### Task description
Please output every record exactly, keeping each line as it is.

### Material shown
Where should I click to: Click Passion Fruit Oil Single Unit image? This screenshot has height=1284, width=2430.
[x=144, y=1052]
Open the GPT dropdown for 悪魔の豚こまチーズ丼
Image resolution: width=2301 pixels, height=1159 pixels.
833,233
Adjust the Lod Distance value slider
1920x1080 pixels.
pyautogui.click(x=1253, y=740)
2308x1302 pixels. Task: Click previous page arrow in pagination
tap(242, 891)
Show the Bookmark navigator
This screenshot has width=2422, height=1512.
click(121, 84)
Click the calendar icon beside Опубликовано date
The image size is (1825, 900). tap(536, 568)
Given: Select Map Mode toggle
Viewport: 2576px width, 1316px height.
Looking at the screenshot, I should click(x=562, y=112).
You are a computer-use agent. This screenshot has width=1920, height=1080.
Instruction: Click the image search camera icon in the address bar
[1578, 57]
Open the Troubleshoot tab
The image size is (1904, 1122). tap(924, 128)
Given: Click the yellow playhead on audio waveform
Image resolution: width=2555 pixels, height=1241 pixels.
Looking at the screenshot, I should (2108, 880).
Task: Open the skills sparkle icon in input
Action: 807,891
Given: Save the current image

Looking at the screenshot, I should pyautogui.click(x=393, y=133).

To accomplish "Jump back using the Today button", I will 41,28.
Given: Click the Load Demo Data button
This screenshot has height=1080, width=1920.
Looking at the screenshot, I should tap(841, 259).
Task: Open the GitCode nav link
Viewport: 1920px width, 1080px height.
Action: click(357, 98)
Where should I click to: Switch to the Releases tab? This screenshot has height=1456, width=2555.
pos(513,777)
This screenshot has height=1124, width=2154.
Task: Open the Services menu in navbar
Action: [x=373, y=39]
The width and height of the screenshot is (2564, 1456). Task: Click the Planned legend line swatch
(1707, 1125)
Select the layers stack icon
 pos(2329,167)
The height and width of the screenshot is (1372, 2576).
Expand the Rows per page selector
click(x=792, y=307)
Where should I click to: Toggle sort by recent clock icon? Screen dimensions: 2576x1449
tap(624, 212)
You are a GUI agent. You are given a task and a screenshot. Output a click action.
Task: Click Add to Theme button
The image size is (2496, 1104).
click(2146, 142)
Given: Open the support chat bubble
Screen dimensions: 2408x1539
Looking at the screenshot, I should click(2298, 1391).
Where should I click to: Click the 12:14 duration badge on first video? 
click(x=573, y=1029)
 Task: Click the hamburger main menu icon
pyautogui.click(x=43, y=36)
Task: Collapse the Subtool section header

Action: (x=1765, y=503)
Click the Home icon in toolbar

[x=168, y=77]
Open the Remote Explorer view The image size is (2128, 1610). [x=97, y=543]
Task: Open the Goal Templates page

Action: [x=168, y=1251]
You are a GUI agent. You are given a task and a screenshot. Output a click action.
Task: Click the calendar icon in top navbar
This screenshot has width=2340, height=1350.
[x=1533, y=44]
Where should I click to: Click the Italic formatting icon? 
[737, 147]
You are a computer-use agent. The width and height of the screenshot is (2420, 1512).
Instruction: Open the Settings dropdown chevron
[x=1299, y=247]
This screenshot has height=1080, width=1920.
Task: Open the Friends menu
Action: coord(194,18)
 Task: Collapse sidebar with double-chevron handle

### Response
Where should I click to: Click Passion Fruit Oil Single Unit image? This screenshot has height=1284, width=2430.
[x=144, y=1052]
Open the GPT dropdown for 悪魔の豚こまチーズ丼
Image resolution: width=2301 pixels, height=1159 pixels.
833,233
Adjust the Lod Distance value slider
1920x1080 pixels.
pyautogui.click(x=1253, y=740)
2308x1302 pixels. Task: Click previous page arrow in pagination
tap(242, 891)
Show the Bookmark navigator
This screenshot has width=2422, height=1512.
click(121, 84)
Click the calendar icon beside Опубликовано date
The image size is (1825, 900). tap(536, 568)
Given: Select Map Mode toggle
Viewport: 2576px width, 1316px height.
Looking at the screenshot, I should click(x=562, y=112).
You are a computer-use agent. This screenshot has width=1920, height=1080.
Instruction: Click the image search camera icon in the address bar
[1578, 57]
Open the Troubleshoot tab
The image size is (1904, 1122). tap(924, 128)
Given: Click the yellow playhead on audio waveform
Image resolution: width=2555 pixels, height=1241 pixels.
Looking at the screenshot, I should (2108, 880).
Task: Open the skills sparkle icon in input
Action: 807,891
Given: Save the current image

Looking at the screenshot, I should pyautogui.click(x=393, y=133).

To accomplish "Jump back using the Today button", I will 41,28.
Given: Click the Load Demo Data button
This screenshot has height=1080, width=1920.
Looking at the screenshot, I should tap(841, 259).
Task: Open the GitCode nav link
Viewport: 1920px width, 1080px height.
Action: click(357, 98)
Where should I click to: Switch to the Releases tab? This screenshot has height=1456, width=2555.
pos(513,777)
This screenshot has height=1124, width=2154.
Task: Open the Services menu in navbar
Action: [x=373, y=39]
The width and height of the screenshot is (2564, 1456). Task: Click the Planned legend line swatch
(1707, 1125)
Select the layers stack icon
 pos(2329,167)
The height and width of the screenshot is (1372, 2576).
Expand the Rows per page selector
click(x=792, y=307)
Where should I click to: Toggle sort by recent clock icon? Screen dimensions: 2576x1449
tap(624, 212)
You are a GUI agent. You are given a task and a screenshot. Output a click action.
Task: Click Add to Theme button
The image size is (2496, 1104).
click(2146, 142)
Given: Open the support chat bubble
Screen dimensions: 2408x1539
Looking at the screenshot, I should click(2298, 1391).
Where should I click to: Click the 12:14 duration badge on first video? 
click(x=573, y=1029)
 Task: Click the hamburger main menu icon
pyautogui.click(x=43, y=36)
Task: Collapse the Subtool section header

Action: (x=1765, y=503)
Click the Home icon in toolbar

[x=168, y=77]
Open the Remote Explorer view The image size is (2128, 1610). [x=97, y=543]
Task: Open the Goal Templates page

Action: [x=168, y=1251]
You are a GUI agent. You are given a task and a screenshot. Output a click action.
Task: Click the calendar icon in top navbar
This screenshot has width=2340, height=1350.
[x=1533, y=44]
Where should I click to: Click the Italic formatting icon? 
[737, 147]
You are a computer-use agent. The width and height of the screenshot is (2420, 1512).
Instruction: Open the Settings dropdown chevron
[x=1299, y=247]
This screenshot has height=1080, width=1920.
Task: Open the Friends menu
Action: coord(194,18)
 Task: Collapse sidebar with double-chevron handle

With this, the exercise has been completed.